_Required action_
Locate the line that contains "1568x539 pixels. At" in the entries below, then repeat it and every following line through the line that contains "Screen dimensions: 1504x812", exactly, and no others.

Stored records
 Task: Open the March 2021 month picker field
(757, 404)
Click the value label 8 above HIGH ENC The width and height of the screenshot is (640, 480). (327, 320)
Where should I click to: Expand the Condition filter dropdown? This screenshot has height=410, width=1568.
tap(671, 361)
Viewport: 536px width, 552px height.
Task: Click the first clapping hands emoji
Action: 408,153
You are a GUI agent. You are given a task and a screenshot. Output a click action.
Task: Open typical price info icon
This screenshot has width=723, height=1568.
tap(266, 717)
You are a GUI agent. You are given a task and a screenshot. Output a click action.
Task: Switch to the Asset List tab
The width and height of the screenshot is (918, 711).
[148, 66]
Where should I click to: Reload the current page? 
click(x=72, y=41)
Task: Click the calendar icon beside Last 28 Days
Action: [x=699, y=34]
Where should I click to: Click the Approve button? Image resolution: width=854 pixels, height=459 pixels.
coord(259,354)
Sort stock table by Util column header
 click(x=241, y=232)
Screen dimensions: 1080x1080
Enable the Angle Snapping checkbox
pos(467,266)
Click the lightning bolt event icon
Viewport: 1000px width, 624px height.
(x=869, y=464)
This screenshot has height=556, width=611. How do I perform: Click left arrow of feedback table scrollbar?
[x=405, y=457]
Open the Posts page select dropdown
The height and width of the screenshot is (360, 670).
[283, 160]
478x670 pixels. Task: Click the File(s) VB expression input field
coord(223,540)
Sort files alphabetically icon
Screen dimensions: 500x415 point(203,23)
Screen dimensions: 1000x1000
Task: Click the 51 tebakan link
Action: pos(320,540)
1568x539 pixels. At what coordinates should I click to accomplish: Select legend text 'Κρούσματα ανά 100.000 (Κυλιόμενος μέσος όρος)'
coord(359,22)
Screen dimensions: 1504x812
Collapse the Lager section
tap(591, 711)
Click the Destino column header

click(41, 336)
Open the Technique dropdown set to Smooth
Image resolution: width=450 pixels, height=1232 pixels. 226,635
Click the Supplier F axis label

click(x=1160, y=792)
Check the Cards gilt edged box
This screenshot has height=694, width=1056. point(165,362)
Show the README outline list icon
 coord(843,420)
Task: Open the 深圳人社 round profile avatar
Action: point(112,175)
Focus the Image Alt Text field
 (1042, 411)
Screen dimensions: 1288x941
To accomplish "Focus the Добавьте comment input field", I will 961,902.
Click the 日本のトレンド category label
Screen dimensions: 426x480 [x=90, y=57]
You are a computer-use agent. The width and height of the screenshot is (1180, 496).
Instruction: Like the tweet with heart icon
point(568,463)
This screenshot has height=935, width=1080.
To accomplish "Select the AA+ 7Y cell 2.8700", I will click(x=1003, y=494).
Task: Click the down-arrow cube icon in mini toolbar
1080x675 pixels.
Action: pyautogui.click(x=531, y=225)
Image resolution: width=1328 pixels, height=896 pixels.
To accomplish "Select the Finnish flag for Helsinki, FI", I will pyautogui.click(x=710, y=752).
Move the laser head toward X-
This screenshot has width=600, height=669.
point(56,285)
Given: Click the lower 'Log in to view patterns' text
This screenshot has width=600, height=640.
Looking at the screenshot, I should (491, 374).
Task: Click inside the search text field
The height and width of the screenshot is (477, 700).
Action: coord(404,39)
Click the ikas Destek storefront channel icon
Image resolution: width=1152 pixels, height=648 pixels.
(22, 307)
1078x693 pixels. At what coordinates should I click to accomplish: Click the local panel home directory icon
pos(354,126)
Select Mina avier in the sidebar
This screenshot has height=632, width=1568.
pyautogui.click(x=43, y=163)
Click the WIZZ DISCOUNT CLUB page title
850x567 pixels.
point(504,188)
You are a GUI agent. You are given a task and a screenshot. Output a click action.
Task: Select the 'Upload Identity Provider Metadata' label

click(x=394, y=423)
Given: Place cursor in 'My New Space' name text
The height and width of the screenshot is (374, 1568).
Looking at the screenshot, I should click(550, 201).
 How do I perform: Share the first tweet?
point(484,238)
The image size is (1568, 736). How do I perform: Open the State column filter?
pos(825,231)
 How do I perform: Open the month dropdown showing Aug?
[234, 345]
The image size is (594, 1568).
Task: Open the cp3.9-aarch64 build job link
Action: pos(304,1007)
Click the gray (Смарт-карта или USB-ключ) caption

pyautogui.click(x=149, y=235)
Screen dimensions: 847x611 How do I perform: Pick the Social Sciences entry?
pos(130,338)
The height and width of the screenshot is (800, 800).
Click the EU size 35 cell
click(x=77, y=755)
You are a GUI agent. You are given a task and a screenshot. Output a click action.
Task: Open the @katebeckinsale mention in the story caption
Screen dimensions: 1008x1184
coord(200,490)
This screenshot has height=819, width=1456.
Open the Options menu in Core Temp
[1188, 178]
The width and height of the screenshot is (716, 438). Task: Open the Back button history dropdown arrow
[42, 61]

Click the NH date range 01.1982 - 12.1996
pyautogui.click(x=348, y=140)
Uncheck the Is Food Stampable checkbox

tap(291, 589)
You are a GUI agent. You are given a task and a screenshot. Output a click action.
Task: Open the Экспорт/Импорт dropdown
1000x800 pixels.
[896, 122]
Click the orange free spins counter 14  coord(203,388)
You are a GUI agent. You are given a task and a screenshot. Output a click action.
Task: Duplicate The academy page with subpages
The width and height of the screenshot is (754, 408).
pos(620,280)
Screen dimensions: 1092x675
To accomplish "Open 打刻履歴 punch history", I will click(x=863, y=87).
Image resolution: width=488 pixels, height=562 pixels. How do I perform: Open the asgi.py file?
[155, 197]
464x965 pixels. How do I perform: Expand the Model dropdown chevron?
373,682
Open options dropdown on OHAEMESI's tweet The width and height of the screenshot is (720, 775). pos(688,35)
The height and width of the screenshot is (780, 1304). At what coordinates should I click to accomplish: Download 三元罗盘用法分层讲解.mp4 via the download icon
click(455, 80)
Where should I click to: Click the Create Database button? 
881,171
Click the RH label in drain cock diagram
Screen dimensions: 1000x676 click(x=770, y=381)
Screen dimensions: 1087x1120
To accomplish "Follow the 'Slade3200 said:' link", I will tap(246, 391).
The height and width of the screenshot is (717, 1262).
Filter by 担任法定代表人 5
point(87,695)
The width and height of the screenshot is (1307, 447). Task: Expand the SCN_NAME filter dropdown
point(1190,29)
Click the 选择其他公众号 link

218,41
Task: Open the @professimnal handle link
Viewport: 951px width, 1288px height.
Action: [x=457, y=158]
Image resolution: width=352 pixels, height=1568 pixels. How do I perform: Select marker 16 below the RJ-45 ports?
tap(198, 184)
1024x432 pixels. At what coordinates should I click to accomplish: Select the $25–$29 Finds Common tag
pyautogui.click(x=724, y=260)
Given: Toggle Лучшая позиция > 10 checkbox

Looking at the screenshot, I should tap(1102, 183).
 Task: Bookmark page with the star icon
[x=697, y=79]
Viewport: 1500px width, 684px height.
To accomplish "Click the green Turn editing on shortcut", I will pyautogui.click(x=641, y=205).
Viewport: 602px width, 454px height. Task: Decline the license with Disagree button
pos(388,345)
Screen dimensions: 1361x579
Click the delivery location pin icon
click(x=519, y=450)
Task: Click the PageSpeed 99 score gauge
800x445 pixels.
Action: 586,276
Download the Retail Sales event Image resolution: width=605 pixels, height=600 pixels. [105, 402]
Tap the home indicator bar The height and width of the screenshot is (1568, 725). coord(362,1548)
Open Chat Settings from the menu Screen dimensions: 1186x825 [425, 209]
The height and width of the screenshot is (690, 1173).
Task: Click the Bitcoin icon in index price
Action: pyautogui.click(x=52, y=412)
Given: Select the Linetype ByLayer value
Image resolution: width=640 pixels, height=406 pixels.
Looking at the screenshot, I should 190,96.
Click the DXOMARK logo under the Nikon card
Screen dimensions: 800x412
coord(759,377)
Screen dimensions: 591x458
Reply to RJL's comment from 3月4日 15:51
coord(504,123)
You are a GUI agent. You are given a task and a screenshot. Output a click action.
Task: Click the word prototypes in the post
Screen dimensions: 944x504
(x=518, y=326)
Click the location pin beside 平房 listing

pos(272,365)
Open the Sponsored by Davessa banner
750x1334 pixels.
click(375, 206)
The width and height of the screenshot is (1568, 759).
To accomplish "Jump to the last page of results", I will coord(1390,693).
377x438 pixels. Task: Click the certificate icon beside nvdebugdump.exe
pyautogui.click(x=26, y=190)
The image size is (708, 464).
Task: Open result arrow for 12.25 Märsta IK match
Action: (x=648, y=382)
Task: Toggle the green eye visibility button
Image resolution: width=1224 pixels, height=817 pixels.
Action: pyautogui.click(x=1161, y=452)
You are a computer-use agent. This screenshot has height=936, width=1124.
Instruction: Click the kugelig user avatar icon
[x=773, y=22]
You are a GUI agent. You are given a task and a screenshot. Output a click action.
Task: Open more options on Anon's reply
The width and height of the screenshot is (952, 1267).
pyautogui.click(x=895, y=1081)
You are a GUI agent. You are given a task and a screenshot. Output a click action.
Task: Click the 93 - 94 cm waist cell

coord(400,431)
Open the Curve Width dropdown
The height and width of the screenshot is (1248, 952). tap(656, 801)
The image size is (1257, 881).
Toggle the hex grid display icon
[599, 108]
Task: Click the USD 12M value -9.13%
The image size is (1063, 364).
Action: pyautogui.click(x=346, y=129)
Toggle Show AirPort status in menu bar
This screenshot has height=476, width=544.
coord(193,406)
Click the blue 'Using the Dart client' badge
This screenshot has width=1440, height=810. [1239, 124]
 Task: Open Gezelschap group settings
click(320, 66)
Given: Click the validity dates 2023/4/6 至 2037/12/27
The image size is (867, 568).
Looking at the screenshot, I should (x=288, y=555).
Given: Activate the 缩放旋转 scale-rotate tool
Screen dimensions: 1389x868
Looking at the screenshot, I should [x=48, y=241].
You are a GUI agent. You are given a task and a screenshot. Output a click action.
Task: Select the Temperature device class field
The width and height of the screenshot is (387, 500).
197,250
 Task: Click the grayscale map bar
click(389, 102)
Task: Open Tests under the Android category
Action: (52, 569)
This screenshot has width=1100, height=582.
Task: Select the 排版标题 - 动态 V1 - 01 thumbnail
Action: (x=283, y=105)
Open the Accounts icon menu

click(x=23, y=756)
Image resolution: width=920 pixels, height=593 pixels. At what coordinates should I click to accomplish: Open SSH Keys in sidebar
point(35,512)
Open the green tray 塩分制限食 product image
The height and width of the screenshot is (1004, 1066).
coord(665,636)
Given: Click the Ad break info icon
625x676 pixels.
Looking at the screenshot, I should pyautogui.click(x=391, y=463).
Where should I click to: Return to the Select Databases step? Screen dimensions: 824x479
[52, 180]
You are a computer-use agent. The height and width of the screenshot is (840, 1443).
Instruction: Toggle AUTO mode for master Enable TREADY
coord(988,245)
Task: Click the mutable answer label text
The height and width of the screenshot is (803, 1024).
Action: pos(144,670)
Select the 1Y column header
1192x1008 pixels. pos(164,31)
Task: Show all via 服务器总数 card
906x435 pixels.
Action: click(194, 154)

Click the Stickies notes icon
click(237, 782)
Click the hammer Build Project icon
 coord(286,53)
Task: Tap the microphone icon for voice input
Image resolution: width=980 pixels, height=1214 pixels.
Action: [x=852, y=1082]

_Result for this task_
1568x539 pixels. At what coordinates should I click to accomplish: Select legend text 'Κρούσματα ανά 100.000 (Κυλιόμενος μέσος όρος)'
coord(359,22)
Screen dimensions: 1504x812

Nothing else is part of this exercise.